Making the Grade

Save to favorites
Print

Email Facebook LinkedIn Twitter

Copy URL

Back in the early 1950’s when Ellis B. Page was a high school English teacher, he spent a lot of time grading essays. “One of the things I learned was that my weekends looked different from the math teachers’ because I had a box of papers to grade and they didn’t,” recalls Page, who is now a professor of educational psychology and research at Duke University.

Imagine, he might have thought at the time, how much easier it would be if a computer could grade students’ essays for teachers. Nearly four decades later, Page has done more than just imagine that possibility. He has made it real.

Page’s computer-grading system is known as Project Essay Grade, or PEG. He has been testing it over the past three years with good results. The computer, he and his colleagues have found, is better at predicting essay scores than are individual human judges or small groups of judges. And Page has been trumpeting that success of late at conferences and in journal articles.

That a computer could grade something as subjective as writing is bound to generate some skepticism and controversy among English educators. But Page looks at it this way: “What do we know about human judgments?”

“As formal measurements, they’re notoriously unstable,” Page says. On the other hand, he asserts, computers can introduce some objectivity into the essay-grading process, and they can get the job done faster and cheaper than human judges can.

All of those are pluses for large-scale assessment programs. But Page also wants to see PEG used in classrooms, where he hopes it might free teachers to give their students more writing assignments.

Recalling his own weekends chained to a desk, he says, “This would be a godsend to teachers.”

Right Time and Place

This is not the first time the researcher has unveiled his computer-grading system. Three decades ago, he devised a computer program that could do as well as a single human judge at grading essays. But Page, who had just become president of the American Educational Research Association at the time, put the project aside.

“The world was not yet ready for it,” he explains. “The technology was not there.”

The personal computer had not yet been invented, and students typically wrote essays in longhand. Now, however, computers are part of the landscape in schools. National surveys suggest that schools have an average of one computer for every 10 students.

Moreover, educators have since become increasingly fed up with multiple-choice tests and are moving toward assessments that include more essay writing as a way to get a truer measure of what students can do with what they know. Both the S.A.T.-II, formerly known as the achievement tests, and the Graduate Record Examination, for example, now include--or will soon include--essay writing.

Such large-scale assessment programs typically use two human judges to rate essays. But, as Page and Nancy S. Peterson point out in the March issue of Phi Delta Kappan, two judges tend to agree weakly with one another, correlating at about 0.50 or 0.60. A cor~re~la~tion of 1.0 would denote perfect agreement.

That means, they write, that “on a 5-point scale, if Judge A gives a paper a 5, Judge B will often give it a 4; if Judge B gives an essay a 1, Judge A will often give it a 2.” The reliability of scores goes up as more judges are used, but using more judges is often prohibitively expensive for testing companies.

To determine how PEG would do in comparison, Page and his colleagues worked with the Educational Testing Service, the Princeton, N.J.-based assessment company, on a blind test using essays written for the Praxis Series: Assessments for Beginning Teachers, a program that is used to license teachers in 33 states.

The company provided the researchers with 1,314 essays that had been rated by at least two human judges. Of these, 1,014 were used to fine tune the computer program.

The software Page developed cannot “read” essays in the same way that an English teacher would. But it can extract from the graded essays the measurable characteristics that correlate closely with the things that human raters look for, such as diction, fluency, grammar, and creativity. For example, raters tend to give longer essays higher scores. These variables are called “proxes” because they approximate the true or “intrinsic” values of the essay, which Page calls “trins.”

The goal, Page says, is to measure the “trins,” but “the ‘proxes’ do a good job and we’re getting closer to the ‘trins’ the whole time.”

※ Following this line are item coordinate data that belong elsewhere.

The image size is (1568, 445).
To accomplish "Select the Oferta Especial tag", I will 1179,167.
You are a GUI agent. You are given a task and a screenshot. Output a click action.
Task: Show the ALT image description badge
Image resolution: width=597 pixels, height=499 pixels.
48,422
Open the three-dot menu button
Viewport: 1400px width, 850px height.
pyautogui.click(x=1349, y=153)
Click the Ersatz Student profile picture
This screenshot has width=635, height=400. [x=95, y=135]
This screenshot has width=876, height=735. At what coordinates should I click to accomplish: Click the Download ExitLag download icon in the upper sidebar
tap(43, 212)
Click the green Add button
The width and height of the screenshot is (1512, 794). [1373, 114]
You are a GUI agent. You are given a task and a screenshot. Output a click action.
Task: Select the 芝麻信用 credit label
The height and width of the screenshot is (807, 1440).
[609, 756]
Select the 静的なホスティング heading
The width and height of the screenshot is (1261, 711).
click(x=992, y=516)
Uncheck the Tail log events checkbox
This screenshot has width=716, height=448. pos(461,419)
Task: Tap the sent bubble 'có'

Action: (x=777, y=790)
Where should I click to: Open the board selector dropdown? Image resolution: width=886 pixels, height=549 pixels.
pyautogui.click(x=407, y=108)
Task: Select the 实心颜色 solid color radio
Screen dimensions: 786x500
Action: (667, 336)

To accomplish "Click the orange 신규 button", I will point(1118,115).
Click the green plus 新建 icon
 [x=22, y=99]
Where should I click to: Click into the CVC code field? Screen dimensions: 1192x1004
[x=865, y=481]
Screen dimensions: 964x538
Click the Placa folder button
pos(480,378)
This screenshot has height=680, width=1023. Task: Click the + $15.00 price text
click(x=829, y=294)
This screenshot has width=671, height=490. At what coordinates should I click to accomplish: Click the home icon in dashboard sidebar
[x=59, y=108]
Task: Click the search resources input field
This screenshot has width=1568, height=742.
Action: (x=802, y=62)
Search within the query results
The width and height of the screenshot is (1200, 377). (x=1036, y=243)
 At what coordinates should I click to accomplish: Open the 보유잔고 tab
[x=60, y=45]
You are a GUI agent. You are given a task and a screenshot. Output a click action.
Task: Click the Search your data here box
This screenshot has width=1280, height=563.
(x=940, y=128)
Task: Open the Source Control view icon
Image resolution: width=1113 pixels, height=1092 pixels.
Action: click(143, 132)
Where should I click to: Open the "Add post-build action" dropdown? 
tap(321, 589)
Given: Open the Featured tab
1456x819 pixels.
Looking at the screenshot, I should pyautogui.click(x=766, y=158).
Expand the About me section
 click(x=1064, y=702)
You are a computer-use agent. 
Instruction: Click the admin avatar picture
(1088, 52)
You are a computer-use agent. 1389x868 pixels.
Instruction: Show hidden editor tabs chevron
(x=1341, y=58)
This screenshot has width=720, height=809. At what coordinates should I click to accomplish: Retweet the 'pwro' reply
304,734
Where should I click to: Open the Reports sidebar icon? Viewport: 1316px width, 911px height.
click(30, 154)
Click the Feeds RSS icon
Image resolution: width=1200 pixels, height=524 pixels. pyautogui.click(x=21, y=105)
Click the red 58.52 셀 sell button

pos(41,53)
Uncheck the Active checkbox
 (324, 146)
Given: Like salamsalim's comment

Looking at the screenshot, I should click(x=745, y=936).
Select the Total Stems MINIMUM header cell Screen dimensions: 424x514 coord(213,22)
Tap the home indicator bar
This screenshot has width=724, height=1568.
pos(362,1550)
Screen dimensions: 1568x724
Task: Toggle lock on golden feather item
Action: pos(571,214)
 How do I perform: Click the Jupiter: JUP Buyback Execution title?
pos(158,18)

The researchers then tested the software on the remaining 300 test essays. The testing company had collected four more ratings by human judges for each of those essays, for a total of six. And these scores were not disclosed to the researchers until the experiment ended.

Their task was to determine how well PEG could predict the average scores of the pool of six human judges who had already evaluated those essays. The computer did predict well, correlating at about 0.88. Moreover, it predicted better than pools of two or three judges each. (The idea was to surpass only two judges combined, since that is what most testing programs use.)

The Real Thing

Timothy Z. Keith, a psychology professor at Alfred University in Alfred, N.Y., took Page’s results a step further. He used the same data to calculate how well PEG would do at predicting the “true” essay score--a statistical measure--rather than just the average of six human judge ratings.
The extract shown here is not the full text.